North of the traffic lights a notable building is Robson’s Almshouses, built on the site of the parish pest house in 1826. The pest house was a place for isolating infectious persons and gave rise to the name Pest House Fields, which in turn has produced a widely held but erroneous story that victims of the great plague of London were buried here.

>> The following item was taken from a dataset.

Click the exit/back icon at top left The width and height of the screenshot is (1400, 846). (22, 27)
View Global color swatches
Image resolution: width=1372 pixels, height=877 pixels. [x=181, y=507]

A10 Brookfield Lane junction looking south
The building of the bungalows opposite in the 1930s caused the then vicar of Cheshunt to attempt to form a local branch of the Society for the Preservation of Rural England. It was a far-sighted protest at the ribbon development which was allowed to occur along this arterial road in the 1930s. Modern developments such as that southwards from Brookfield Lane to Church Lane, on the east side, are allowed no access to the A10. On the west side and also south of Brookfield was the training ground of Tottenham Hotspur Football Club, with Arsenal F.C., shared local support and popularity, but the site was sold in 1986 for housing (Brookfield Lane).
North of Brookfield Lane a new trunk road by-pass for the towns of Hoddesdon and Ware leaves the course of the present road, which opened in the spring of 1974. North of here, the Turnford Pumping Station of the Metropolitan Water Board houses an engine purchased from Hampstead Water Works Company in 1856 and constructed by Boulton and Watt. Water is pumped into the New River from a well six hundred feet deep. The old engine was superseded by oil driven electrically operated plant in 1956, but is being retained here because of its historical interest.
North of the Pumping Station, and the recently built housing estate is the Turnford Aqueduct. This was built in 1854-5 by Thomas Docwra to the designs of William Chadwell Mylne. William was the son of Robert Mylne and succeeded him as architect to the New River Company in 1810, remaining in this post until 1859. In the 1850s he widened, deepened and straightened the New River. His aqueduct replaced an enormous loop of the New River, the course of which extended well into Cheshunt Park. At the point where this loop crossed a stream (Turnford Brook) Myddleton had a “flash” – ingeniously constructed to take the New River over the stream and also to allow storm water in the brook to shoot over the New River and thus not contaminate the water supply.
At the northern end of the arterial road is the New River Arms, constructed as a roadhouse in 1936.